_Passage for review_.
☆ ☆ ☆ ☆ ☆

Question

In the figure, if m∠ABD = 120º, then m∠ADC = ___

Answer 1

Okay first, use the sin rule ($\frac{SinA}{a} = \frac{SinB}{b}$
so $\frac{Sin120}{35} * 30 = SinB$
sin^-1 this and you get 47.928....this is angle ADB
and as it is on a straight line, 180 - this angle gets ADC
180 - 47.928.... = 132.07

Answer 2

Answer-

$\boxed{\boxed{m\angle ADC=132^{\circ}}}$

Solution-

Law of Sines-

$\dfrac{a}{\sin A} =\dfrac{b}{\sin B}=\dfrac{c}{\sin C}$

Here,

B = 120°

b = 35 units

d = 30 units

Let us assume that m∠ADC be x, so m∠ADB=180-x (as they are complementary angles)

Applying Laws of sine for ΔABD,

$\Rightarrow \dfrac{b}{\sin B}=\dfrac{d}{\sin D}$

$\Rightarrow \dfrac{35}{\sin 120}=\dfrac{30}{\sin (180-x)}$

$\Rightarrow \sin (180-x)=\dfrac{30\times \sin 120}{35}$

$\Rightarrow \sin (180-x)=\dfrac{3\sqrt{3}}{7}=0.742$

$\Rightarrow 180-x=\sin^{-1}0.742$

$\Rightarrow 180-x=47.9\approx 48$

$\Rightarrow x=180-48=132^{\circ}$

☆ ☆ ☆ ☆ ☆

_What to do_.
a – Answer these questions from the thread on finding m∠ADC:
(i) What measure does the question give for m∠ABD?
(ii) In Answer 1, which angle comes out of the inverse sine step, and what value does it have?
(iii) In Answer 2, what length is assigned to d?
b – Summarize the thread on finding m∠ADC in two sentences.

_Source data_.
☆ ☆ ☆ ☆ ☆

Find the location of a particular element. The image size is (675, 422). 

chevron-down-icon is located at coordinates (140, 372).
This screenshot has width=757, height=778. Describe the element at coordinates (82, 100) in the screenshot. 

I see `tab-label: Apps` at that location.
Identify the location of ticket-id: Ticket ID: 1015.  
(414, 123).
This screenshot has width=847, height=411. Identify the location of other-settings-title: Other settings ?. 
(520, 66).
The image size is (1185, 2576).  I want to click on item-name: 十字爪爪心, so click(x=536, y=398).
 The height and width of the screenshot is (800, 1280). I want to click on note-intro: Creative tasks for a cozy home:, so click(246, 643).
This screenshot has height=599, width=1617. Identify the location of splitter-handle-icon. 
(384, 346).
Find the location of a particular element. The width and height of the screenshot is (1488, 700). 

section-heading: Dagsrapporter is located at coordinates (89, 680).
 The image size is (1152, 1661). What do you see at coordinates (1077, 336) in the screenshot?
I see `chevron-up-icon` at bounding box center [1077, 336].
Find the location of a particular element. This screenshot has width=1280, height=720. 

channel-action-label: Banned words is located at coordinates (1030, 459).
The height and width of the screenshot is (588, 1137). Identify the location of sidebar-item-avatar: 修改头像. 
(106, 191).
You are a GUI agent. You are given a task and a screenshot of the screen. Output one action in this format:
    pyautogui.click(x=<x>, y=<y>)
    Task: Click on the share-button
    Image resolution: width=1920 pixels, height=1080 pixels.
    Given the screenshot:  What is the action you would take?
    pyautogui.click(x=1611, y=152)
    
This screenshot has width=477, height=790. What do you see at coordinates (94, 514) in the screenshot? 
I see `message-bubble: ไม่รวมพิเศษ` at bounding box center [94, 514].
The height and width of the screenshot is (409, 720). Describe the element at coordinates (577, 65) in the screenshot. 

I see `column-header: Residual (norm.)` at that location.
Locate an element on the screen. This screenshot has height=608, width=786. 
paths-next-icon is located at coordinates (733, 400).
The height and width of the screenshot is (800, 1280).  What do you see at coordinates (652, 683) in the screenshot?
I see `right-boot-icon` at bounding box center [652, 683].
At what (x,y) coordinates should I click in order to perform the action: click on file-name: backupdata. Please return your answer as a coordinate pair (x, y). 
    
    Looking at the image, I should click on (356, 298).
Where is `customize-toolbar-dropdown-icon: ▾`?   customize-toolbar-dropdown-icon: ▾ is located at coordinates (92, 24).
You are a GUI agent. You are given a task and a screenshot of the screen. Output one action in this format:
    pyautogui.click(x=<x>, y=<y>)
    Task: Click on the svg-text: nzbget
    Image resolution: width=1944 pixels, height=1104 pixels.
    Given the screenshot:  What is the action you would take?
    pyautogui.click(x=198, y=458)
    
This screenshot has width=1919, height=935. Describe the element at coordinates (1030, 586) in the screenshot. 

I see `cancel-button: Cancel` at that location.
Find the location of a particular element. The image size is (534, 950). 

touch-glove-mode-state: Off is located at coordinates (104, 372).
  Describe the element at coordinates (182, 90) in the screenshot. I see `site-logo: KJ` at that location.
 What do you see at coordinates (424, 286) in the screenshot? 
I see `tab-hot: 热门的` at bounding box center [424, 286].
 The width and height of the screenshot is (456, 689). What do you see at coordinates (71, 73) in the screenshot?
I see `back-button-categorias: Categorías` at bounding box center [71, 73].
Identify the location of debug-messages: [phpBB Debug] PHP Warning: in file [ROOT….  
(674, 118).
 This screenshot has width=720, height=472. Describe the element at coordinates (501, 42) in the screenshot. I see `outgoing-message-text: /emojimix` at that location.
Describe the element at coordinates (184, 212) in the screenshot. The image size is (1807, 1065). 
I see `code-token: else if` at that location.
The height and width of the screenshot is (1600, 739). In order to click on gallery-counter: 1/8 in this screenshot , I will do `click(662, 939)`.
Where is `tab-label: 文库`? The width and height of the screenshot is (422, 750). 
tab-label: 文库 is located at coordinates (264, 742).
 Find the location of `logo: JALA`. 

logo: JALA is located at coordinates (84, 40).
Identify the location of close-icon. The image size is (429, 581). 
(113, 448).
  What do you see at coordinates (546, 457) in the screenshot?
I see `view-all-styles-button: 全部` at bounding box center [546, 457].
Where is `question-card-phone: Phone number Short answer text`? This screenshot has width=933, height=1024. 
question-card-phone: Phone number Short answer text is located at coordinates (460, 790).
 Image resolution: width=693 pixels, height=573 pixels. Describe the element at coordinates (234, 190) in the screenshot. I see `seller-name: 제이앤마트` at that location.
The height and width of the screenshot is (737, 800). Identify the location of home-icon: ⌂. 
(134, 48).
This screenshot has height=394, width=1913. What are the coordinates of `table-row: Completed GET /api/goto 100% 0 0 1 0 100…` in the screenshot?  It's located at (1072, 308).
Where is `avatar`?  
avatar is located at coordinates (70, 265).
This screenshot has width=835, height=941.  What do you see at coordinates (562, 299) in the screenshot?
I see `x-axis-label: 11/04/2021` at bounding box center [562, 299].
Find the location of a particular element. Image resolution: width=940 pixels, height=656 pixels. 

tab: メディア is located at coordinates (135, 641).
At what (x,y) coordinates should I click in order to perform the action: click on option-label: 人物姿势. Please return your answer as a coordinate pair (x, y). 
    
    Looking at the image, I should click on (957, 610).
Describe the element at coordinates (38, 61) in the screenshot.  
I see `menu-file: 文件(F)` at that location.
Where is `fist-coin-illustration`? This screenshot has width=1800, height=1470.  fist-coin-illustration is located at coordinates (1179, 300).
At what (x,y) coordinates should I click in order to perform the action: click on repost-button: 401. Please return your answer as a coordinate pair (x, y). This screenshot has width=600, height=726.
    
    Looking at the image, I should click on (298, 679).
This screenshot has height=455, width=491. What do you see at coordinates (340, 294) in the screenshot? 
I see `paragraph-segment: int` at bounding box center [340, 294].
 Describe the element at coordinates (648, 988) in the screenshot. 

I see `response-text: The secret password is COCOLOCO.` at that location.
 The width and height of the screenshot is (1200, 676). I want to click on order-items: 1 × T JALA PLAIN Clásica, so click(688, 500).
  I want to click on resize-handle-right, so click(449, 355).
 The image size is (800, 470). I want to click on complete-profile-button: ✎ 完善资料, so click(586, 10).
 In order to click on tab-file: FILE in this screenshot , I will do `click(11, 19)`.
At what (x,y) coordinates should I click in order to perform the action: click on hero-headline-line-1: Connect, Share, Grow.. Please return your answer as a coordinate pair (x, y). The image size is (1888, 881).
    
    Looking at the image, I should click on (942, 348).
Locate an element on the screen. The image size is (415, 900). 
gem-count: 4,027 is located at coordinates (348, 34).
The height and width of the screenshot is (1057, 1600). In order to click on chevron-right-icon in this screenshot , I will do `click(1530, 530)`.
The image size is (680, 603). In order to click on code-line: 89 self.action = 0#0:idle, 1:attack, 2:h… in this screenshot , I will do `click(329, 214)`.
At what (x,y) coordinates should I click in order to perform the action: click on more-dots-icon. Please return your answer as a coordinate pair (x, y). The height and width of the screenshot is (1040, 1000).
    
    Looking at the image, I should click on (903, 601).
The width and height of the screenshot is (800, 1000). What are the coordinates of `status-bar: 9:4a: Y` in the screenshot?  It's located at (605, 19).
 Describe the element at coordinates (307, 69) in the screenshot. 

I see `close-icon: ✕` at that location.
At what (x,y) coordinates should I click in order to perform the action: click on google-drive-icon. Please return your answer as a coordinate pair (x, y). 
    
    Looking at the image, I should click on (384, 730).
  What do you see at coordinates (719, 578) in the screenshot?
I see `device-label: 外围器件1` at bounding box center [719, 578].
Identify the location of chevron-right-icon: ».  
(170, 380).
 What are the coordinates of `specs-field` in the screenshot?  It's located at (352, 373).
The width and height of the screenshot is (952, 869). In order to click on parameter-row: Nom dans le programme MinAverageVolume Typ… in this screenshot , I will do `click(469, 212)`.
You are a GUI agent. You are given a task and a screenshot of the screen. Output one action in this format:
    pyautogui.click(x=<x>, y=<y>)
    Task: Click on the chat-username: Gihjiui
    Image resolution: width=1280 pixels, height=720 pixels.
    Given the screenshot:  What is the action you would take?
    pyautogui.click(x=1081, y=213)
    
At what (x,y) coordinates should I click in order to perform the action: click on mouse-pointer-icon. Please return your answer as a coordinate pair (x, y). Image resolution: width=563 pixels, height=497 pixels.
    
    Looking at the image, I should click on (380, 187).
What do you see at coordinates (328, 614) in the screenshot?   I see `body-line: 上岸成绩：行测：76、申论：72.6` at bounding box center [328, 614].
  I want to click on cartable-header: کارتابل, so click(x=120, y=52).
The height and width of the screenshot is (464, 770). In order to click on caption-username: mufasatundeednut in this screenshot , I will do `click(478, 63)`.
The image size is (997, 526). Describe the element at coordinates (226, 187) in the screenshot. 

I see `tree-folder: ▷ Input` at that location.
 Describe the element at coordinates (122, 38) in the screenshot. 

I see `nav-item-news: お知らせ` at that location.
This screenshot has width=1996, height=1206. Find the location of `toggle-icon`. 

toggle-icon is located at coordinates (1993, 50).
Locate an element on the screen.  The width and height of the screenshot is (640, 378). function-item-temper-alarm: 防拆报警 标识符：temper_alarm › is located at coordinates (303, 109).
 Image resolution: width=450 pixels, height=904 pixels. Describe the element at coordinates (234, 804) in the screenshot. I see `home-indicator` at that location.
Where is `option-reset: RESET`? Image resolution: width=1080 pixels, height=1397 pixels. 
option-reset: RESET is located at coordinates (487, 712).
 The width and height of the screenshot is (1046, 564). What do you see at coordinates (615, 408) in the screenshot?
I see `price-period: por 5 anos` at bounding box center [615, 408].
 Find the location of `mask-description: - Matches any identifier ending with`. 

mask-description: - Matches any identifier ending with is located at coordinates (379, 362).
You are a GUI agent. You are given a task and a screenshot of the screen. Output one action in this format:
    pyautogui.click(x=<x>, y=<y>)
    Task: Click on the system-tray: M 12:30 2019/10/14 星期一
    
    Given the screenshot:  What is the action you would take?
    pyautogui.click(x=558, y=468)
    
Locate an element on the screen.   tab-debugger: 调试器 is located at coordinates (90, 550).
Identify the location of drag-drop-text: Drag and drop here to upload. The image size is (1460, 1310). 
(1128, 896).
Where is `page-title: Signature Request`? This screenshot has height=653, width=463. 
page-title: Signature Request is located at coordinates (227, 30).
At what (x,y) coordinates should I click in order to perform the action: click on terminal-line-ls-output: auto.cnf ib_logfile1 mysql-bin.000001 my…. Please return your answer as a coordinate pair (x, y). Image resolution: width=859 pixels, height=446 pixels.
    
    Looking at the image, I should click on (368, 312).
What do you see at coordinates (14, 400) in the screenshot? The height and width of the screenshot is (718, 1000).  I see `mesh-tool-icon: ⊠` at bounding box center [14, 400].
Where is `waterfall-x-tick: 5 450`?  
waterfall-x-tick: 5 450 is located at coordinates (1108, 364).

☆ ☆ ☆ ☆ ☆

_Your responses_.
a –
(i) 120º
(ii) Angle ADB, at 47.928...
(iii) 30 units

b – The thread asks for m∠ADC when m∠ABD is 120º. Both answers use the law of sines to find angle ADB as about 47.9° and subtract it from 180 to get m∠ADC of about 132°.